------ SUPPLIED RECORDS

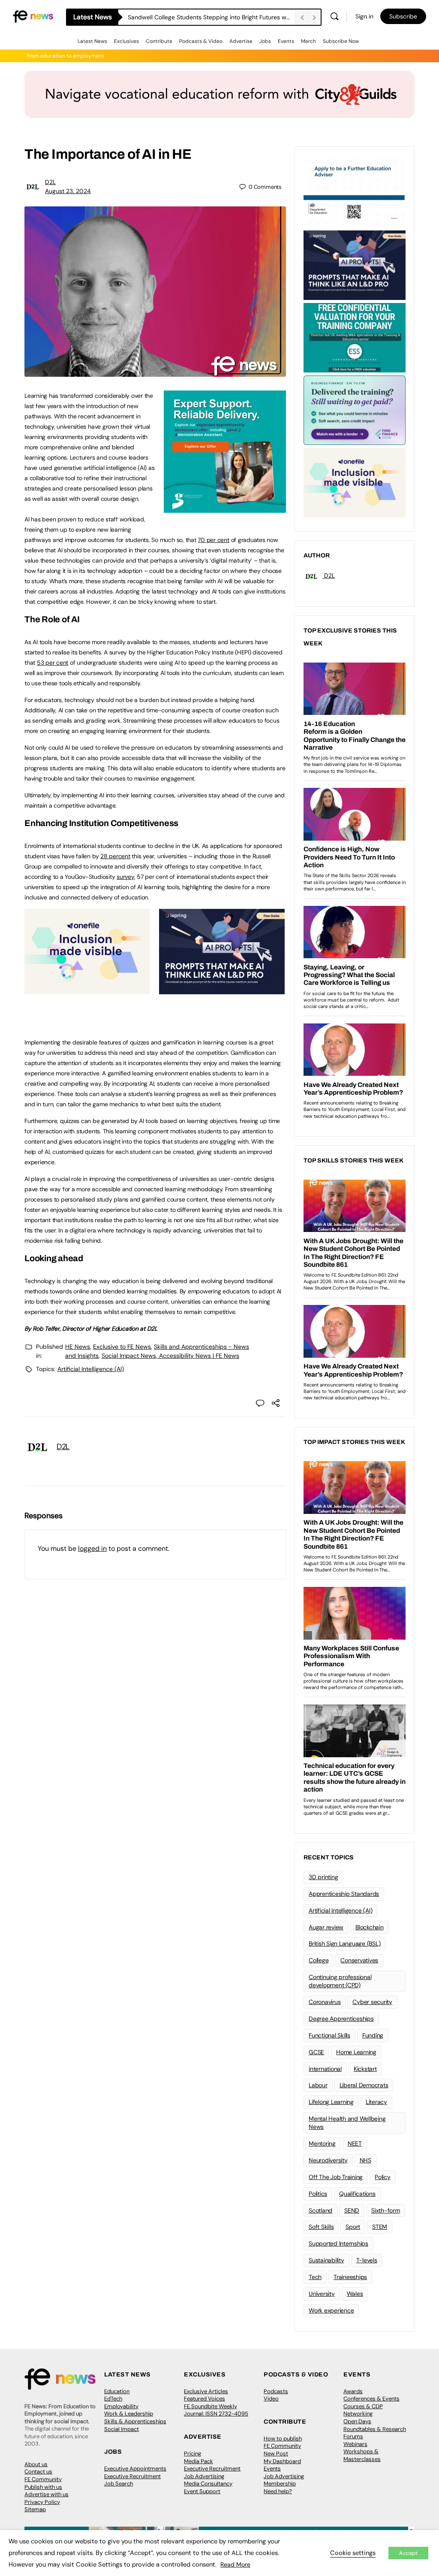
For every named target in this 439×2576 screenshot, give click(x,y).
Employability (121, 2406)
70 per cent (213, 540)
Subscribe (403, 16)
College (318, 1960)
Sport (353, 2227)
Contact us (38, 2471)
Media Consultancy (208, 2483)
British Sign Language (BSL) (345, 1943)
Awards (353, 2391)
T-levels (366, 2260)
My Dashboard (282, 2461)
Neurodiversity (328, 2160)
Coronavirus (324, 2002)
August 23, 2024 (68, 191)
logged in (92, 1548)
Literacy (376, 2102)
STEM (379, 2227)
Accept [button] (408, 2553)
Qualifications (357, 2194)
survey (125, 877)
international (325, 2069)
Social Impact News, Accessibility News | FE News (170, 1355)
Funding (372, 2035)
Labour (318, 2085)
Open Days (357, 2421)
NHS (365, 2160)
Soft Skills (321, 2227)
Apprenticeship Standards (344, 1894)
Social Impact (121, 2429)
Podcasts (276, 2391)
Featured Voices (204, 2398)
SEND (351, 2210)
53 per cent (52, 662)
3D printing (323, 1877)
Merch (308, 41)
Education (116, 2391)
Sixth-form (385, 2210)
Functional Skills (329, 2035)
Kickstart (365, 2069)
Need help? (278, 2491)
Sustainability (326, 2260)
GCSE (316, 2052)
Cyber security (372, 2002)
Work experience (331, 2310)
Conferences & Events (371, 2398)
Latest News (92, 41)
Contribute (159, 41)
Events (286, 41)
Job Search (118, 2483)
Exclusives (126, 41)
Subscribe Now (341, 41)
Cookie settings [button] (353, 2553)
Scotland (320, 2210)
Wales (355, 2294)
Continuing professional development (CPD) (340, 1981)
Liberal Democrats (364, 2085)
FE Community (43, 2479)
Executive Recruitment (132, 2476)
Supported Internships (338, 2243)
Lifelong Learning (331, 2102)
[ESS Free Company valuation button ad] (355, 337)
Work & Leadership (128, 2413)
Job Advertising (204, 2476)
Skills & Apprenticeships (135, 2421)
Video (271, 2398)
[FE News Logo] (33, 15)
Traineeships (350, 2277)
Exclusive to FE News (122, 1346)
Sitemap (35, 2509)
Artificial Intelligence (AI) (90, 1369)
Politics (318, 2194)
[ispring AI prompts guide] (222, 989)
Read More (235, 2564)
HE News (77, 1346)
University (322, 2294)
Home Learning (356, 2052)
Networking (358, 2413)
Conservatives (359, 1960)
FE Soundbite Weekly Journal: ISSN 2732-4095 (216, 2410)
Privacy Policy (42, 2502)
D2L (50, 182)
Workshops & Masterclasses (362, 2455)
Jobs (265, 41)
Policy (383, 2177)
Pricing (192, 2453)
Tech (315, 2277)
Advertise (241, 41)
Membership (280, 2483)
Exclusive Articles (206, 2391)
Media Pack (198, 2461)
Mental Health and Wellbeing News (347, 2123)
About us (36, 2464)
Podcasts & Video (201, 41)
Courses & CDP (363, 2406)
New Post (276, 2453)
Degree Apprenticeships (341, 2018)
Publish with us (43, 2487)
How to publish (283, 2438)
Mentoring (322, 2143)
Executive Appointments (135, 2468)
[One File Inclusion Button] (87, 989)
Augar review (326, 1927)
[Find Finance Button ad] (355, 409)
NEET (355, 2143)
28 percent (115, 856)
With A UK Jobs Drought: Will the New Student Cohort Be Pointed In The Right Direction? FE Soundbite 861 (211, 17)
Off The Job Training (336, 2177)
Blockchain (369, 1927)
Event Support (202, 2491)
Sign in (364, 16)
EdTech (113, 2398)
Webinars (355, 2444)
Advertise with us (46, 2494)
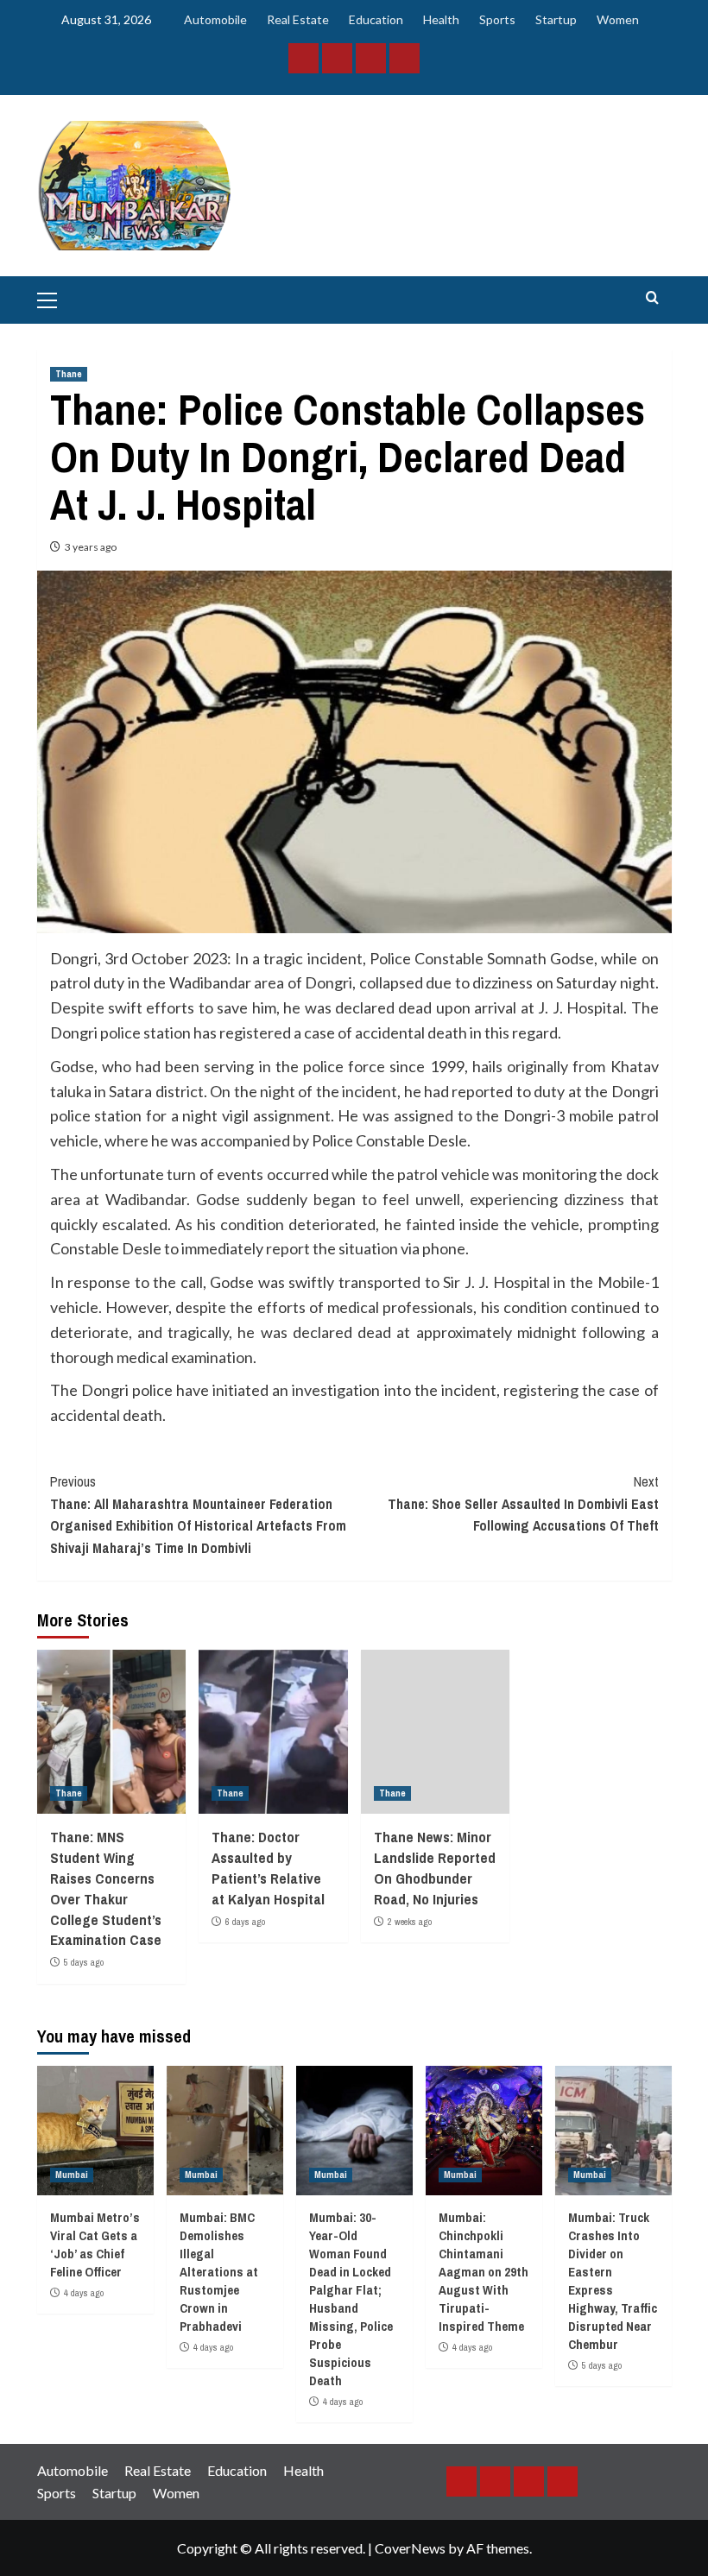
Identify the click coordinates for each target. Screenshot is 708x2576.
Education (376, 19)
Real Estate (298, 19)
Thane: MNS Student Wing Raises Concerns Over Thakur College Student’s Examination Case (105, 1888)
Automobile (215, 19)
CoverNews (410, 2548)
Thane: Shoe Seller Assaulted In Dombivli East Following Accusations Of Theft (523, 1503)
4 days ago (84, 2293)
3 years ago (91, 546)
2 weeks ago (410, 1922)
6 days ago (245, 1922)
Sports (497, 19)
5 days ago (84, 1962)
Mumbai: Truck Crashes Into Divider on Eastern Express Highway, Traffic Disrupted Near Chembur (612, 2280)
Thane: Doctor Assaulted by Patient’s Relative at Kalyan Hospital (268, 1867)
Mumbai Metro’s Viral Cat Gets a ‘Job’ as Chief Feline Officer (95, 2244)
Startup (556, 19)
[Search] (652, 298)
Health (441, 19)
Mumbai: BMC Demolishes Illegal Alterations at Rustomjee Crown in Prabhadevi (219, 2271)
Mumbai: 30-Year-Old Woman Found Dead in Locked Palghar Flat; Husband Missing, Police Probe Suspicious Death (351, 2299)
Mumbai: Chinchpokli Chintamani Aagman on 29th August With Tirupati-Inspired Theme (483, 2271)
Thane (68, 374)
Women (618, 19)
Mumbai (71, 2175)
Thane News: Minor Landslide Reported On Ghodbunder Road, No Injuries (435, 1867)
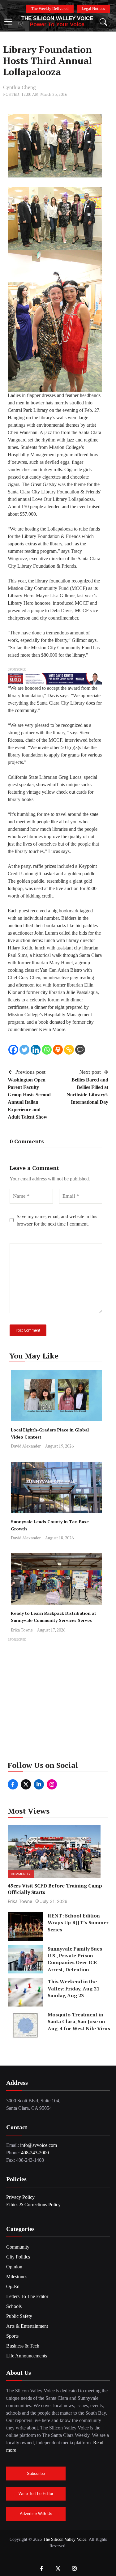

------------

- ACTION ITEM
Quote the records above in full, dropping each picture.

- EXERCISE RESPONSE
For every named target in this 439×2576 screenshot, give click(x,y).
Employability (121, 2406)
70 per cent (213, 540)
Subscribe (403, 16)
College (318, 1960)
Sport (353, 2227)
Contact us (38, 2471)
Media Consultancy (208, 2483)
British Sign Language (BSL) (345, 1943)
Awards (353, 2391)
T-levels (366, 2260)
My Dashboard (282, 2461)
Neurodiversity (328, 2160)
Coronavirus (324, 2002)
August 23, 2024 (68, 191)
logged in (92, 1548)
Literacy (376, 2102)
STEM (379, 2227)
Accept [button] (408, 2553)
Qualifications (357, 2194)
survey (125, 877)
international (325, 2069)
Social Impact News, Accessibility News | FE News (170, 1355)
Funding (372, 2035)
Labour (318, 2085)
Open Days (357, 2421)
NHS (365, 2160)
Soft Skills (321, 2227)
Apprenticeship Standards (344, 1894)
Social Impact (121, 2429)
Podcasts (276, 2391)
Featured Voices (204, 2398)
SEND (351, 2210)
53 per cent (52, 662)
3D printing (323, 1877)
Merch (308, 41)
Education (116, 2391)
Sixth-form (385, 2210)
Functional Skills (329, 2035)
Kickstart (365, 2069)
Need help? (278, 2491)
Sustainability (326, 2260)
GCSE (316, 2052)
Cyber security (372, 2002)
Work experience (331, 2310)
Conferences & Events (371, 2398)
Latest News (92, 41)
Contribute (159, 41)
Events (286, 41)
Job Search (118, 2483)
Exclusives (126, 41)
Subscribe Now (341, 41)
Cookie settings [button] (353, 2553)
Scotland (320, 2210)
Wales (355, 2294)
Continuing professional development (CPD) (340, 1981)
Liberal Democrats (364, 2085)
FE Community (43, 2479)
Executive Recruitment (132, 2476)
Supported Internships (338, 2243)
Lifelong Learning (331, 2102)
[ESS Free Company valuation button ad] (355, 337)
Work & Leadership (128, 2413)
Job Advertising (204, 2476)
Skills & Apprenticeships (135, 2421)
Video (271, 2398)
[FE News Logo] (33, 15)
Traineeships (350, 2277)
Exclusive to FE News (122, 1346)
Sitemap (35, 2509)
Artificial Intelligence (AI) (90, 1369)
Politics (318, 2194)
[ispring AI prompts guide] (222, 989)
Read More (235, 2564)
HE News (77, 1346)
University (322, 2294)
Home Learning (356, 2052)
Networking (358, 2413)
Conservatives (359, 1960)
FE Soundbite Weekly Journal: ISSN 2732-4095 (216, 2410)
Privacy Policy (42, 2502)
D2L (50, 182)
Workshops & Masterclasses (362, 2455)
Jobs (265, 41)
Policy (383, 2177)
Pricing (192, 2453)
Tech (315, 2277)
Advertise (241, 41)
Membership (280, 2483)
Exclusive Articles (206, 2391)
Media Pack (198, 2461)
Mental Health and Wellbeing News (347, 2123)
About us (36, 2464)
Podcasts & Video (201, 41)
Courses & CDP (363, 2406)
New Post (276, 2453)
Degree Apprenticeships (341, 2018)
Publish with us (43, 2487)
How to publish (283, 2438)
Mentoring (322, 2143)
Executive Appointments (135, 2468)
[One File Inclusion Button] (87, 989)
Augar review (326, 1927)
[Find Finance Button ad] (355, 409)
NEET (355, 2143)
28 percent (115, 856)
With A UK Jobs Drought: Will the New Student Cohort Be Pointed In The Right Direction? FE Soundbite 861 (211, 17)
Off The Job Training (336, 2177)
Blockchain (369, 1927)
Event Support (202, 2491)
Sign in (364, 16)
EdTech (113, 2398)
Webinars (355, 2444)
Advertise with us (46, 2494)
Identify the click coordinates for each target. Screenshot is 708x2576.
Education (376, 19)
Real Estate (298, 19)
Thane: MNS Student Wing Raises Concerns Over Thakur College Student’s Examination Case (105, 1888)
Automobile (215, 19)
CoverNews (410, 2548)
Thane: Shoe Seller Assaulted In Dombivli East Following Accusations Of Theft (523, 1503)
4 days ago (84, 2293)
3 years ago (91, 546)
2 weeks ago (410, 1922)
6 days ago (245, 1922)
Sports (497, 19)
5 days ago (84, 1962)
Mumbai: Truck Crashes Into Divider on Eastern Express Highway, Traffic Disrupted Near Chembur (612, 2280)
Thane: Doctor Assaulted by Patient’s Relative at Kalyan Hospital (268, 1867)
Mumbai Metro’s Viral Cat Gets a ‘Job’ as Chief Feline Officer (95, 2244)
Startup (556, 19)
[Search] (652, 298)
Health (441, 19)
Mumbai: BMC Demolishes Illegal Alterations at Rustomjee Crown in Prabhadevi (219, 2271)
Mumbai: 30-Year-Old Woman Found Dead in Locked Palghar Flat; Husband Missing, Police Probe Suspicious Death (351, 2299)
Mumbai: Chinchpokli Chintamani Aagman on 29th August With Tirupati-Inspired Theme (483, 2271)
Thane (68, 374)
Women (618, 19)
Mumbai (71, 2175)
Thane News: Minor Landslide Reported On Ghodbunder Road, No Injuries (435, 1867)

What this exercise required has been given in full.